White Paper: “Mega 3D-FE Models in Tunneling Bond Street Station Upgrade Project”

Case Study: “Tunnel Vision”

Collaborative and Industrialized Construction Solutions

SIMULIA Solutions page

Five Steps to Industrialized Construction

By Akio

This post is an excerpt from the paper, “Industrialization of the Construction Industry,” by Dr. Perry Daneshgari and  Dr. Heather Moore of  MCA Inc.

In today’s construction environment the value transferred to the customer for every dollar spent is only around 46 cents.  More than 40% of the tradesmen’ time on a job site is spent on material handling; most of the work on a job site is performed by highly trained and paid skill tradesmen.

Tweet: Over 40% of tradesmen’ time on a #construction job site is spent on material handling @Dassault3DS @3DSAEC #AEC #BIM http://ctt.ec/A4biv+Click to tweet: “Over 40% of tradesmen’ time on a
#construction job site is spent on material handling”

To achieve comparable results as have been seen in the manufacturing and other industries the construction industry has to take these same five steps:

1. Segregation of Work

The most important contribution of Fredrick Taylor’s work to industrialization of manufacturing was his ability to observe the skilled and unskilled tradesmen at work for a long period of time and being able to breakdown the conducted work. Once the work was broken-down it could then be managed by better management of time, location and contributing resources.

“Principles of Scientific Management,” by Fredrick Taylor

Once the work was visible and understood, it could be designed in the most optimal manner, and segregated among the resources available.

Translating the segregation of work to the Architecture, Engineering and Construction (AEC) environment of today’s world would be using the work breakdown structure from the skilled trades’ perspective.
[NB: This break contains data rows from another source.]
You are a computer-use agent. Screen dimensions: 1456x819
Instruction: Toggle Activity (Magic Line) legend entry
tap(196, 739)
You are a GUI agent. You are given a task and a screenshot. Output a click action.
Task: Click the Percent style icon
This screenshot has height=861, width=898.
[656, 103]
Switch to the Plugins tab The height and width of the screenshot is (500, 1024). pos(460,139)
Skilled tradesmen need to break down the work based on the required sequence of installation.

These installation packages would enable creation of work packages to be built and assembled by non-skilled workers.

2. Externalizing Work®

Henry Ford’s contribution to industrialization was to use the approach developed by Fredrick Taylor and create the work packages separate from the point of assembly of the final vehicle. Externalizing Work® in construction is using prefabrication process and techniques to improve reliability, safety, predictability and productivity of the work performed and labor usage.

In a recent example, Chinese used this method to construct a 15 story building in 6 days, where the traditional methods would have taken 9 to 12 months. There were zero accidents on the job site and the building was certified for 9.5 Richter scale earthquake resistance.
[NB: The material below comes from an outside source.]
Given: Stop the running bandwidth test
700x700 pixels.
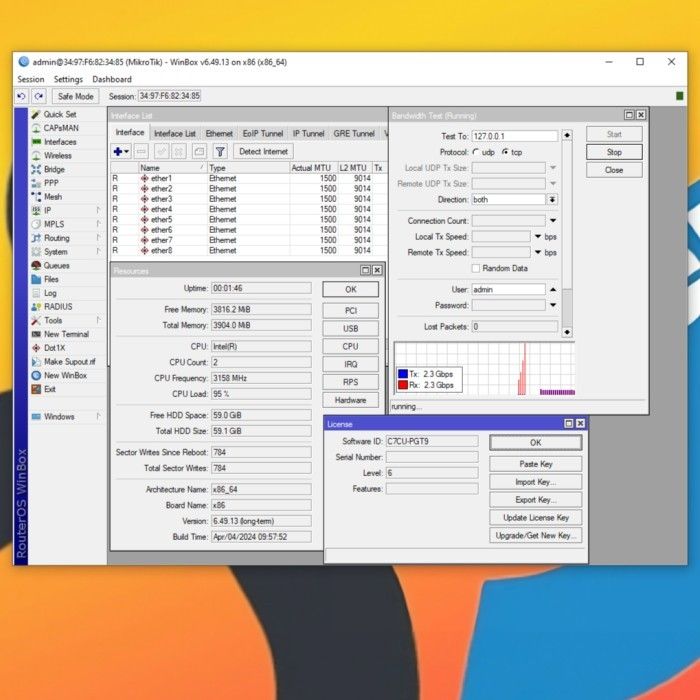Looking at the screenshot, I should (614, 152).
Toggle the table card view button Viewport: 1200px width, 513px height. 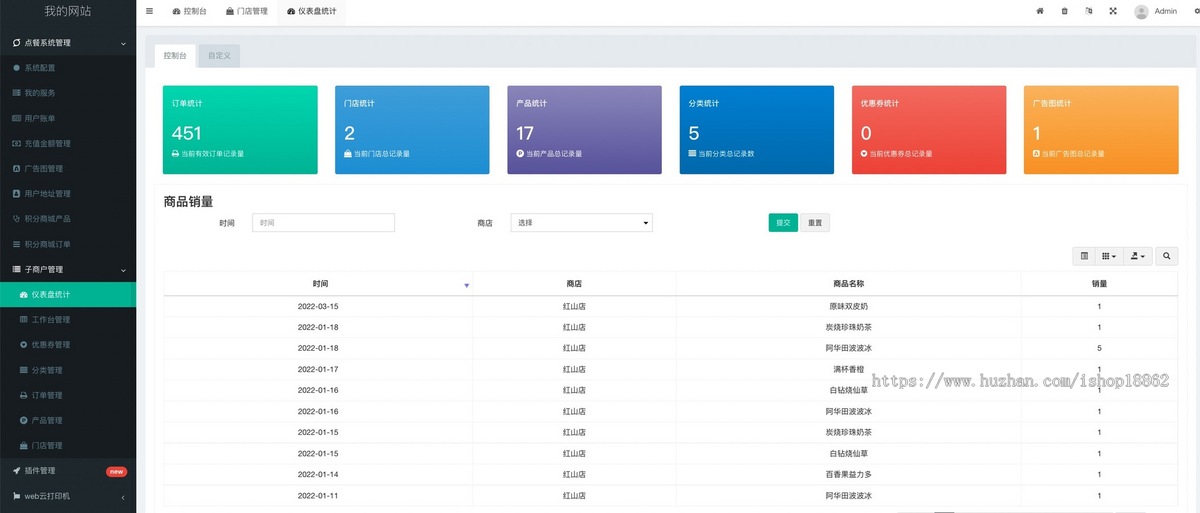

Tweet: How did the Chinese build a 15-story building in 6 days w/ ZERO accidents? @Dassault3DS @3DSAEC #prefab #AEC #BIM http://ctt.ec/uddTq+Click to tweet: “How did the Chinese build a
15-story building in 6 days w/ ZERO accidents?”

3. Application of Statistical Process Control (SPC)

Application of SPC was declared impossible in the AEC industry, until the ASTM Standard E2691 (Job Productivity Measurement -JPM) developed based on the JPAC® (Job Productivity Assurance and Control) proved everyone wrong. The main purpose of SPC was to predict the outcome of a project early on, and measure the deviation from the expected output as an ongoing measurement of progress and correction.

As part of the Agile Construction® methodology, JPAC® uses the knowledge based developed based on Drs. Shewhart and Deming’s approach in using ongoing production data to predict the deviation from expected output and project the end of the job outcome deviation. Using SPC, JPM/JPAC® is able to issue early warning signals for any common or special causes of deviation.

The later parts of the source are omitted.